分子のダイナミズム解析が可能な高速共焦点顕微鏡の開発と実用化

 

世界的なヒトゲノム解読プロジェクトが終了した。その結果、各遺伝子から発現する蛋白質が、生きた細胞内においてどのような働きをしていくのかを解明することが、これからの時代の最重要課題となった。

生きた細胞内の蛋白質等の分子のダイナミズム解析のためには、細胞内の分子の動きに追いつくために、1msレベルの高速計測が必要となる。また、極めて微弱な蛍光を放つ1分子~数分子を検出できる超高感度、高SN比(信号ノイズ比)が必要であり、更に、細胞内における分子の3次元的位置の計測が必要となる。

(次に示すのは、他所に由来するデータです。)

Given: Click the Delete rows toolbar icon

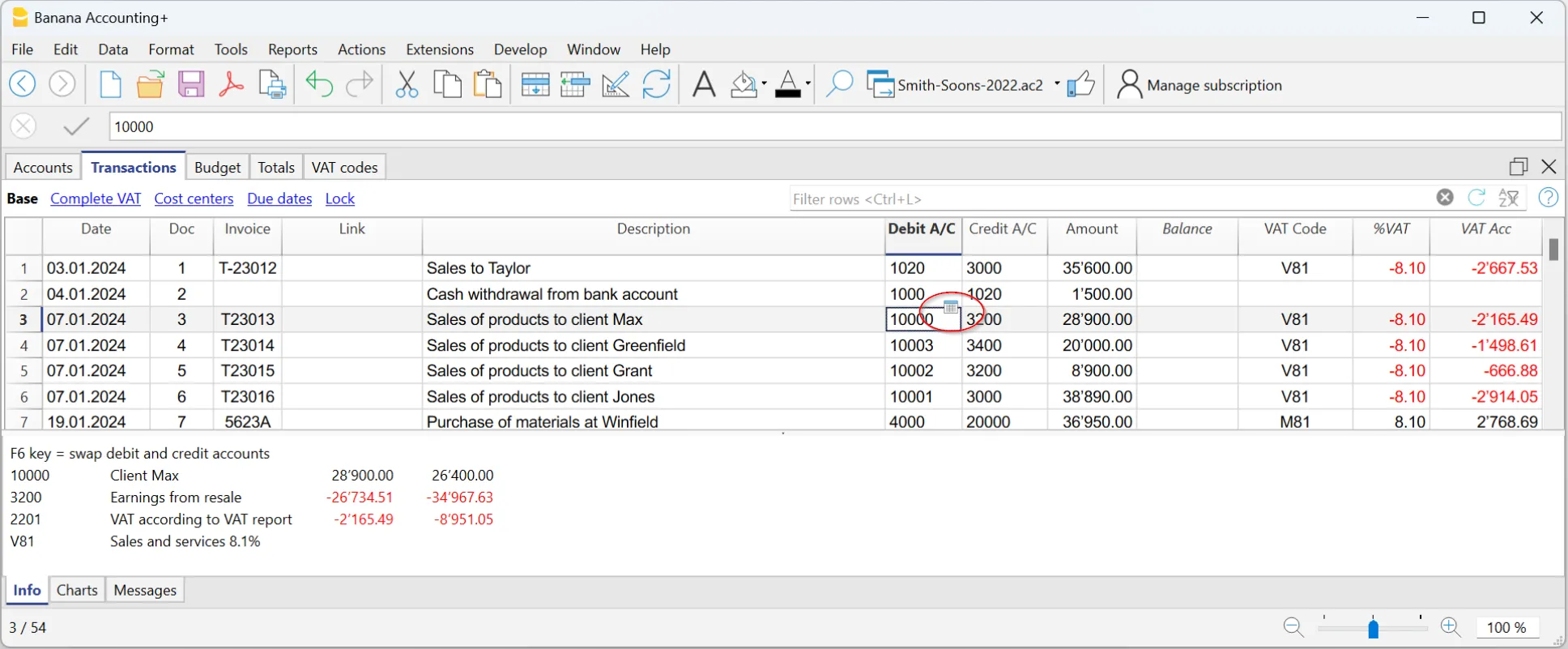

横河電機は、これらに対応するため「マイクロレンズアレイディスク」と「ピンホールアレイディスク」を組み合わせ、試料上に、1000本の光ビームを一度にスキャンする「マルチビーム共焦点スキャナ方式」を考案した。

リコーは、蛍光ノイズを発生させない素材で長焦点距離の「マイクロレンズアレイディスク」を作成した。横河電機は、これらを高速モータ上に極めて精密に組立て、製品化に成功した。

その結果、世界最高速である1秒間に1000画面の計測が可能となり、(従来の1000倍)心筋細胞のCaウェーブ、スパーク等のダイナミズム計測、脳神経細胞の計測が可能になった。また、ビデオレートでの1蛍光分子計測が可能となった。更に、1秒間での細胞内の3次元計測も可能となった。

ポストゲノム時代において、本顕微鏡は生体細胞の機能や構造解析の動的機能の解析ツ-ルとして、基礎的なバイオ研究のみならず、新薬の開発や、病理診断分野でも大きな貢献をするものと期待されている。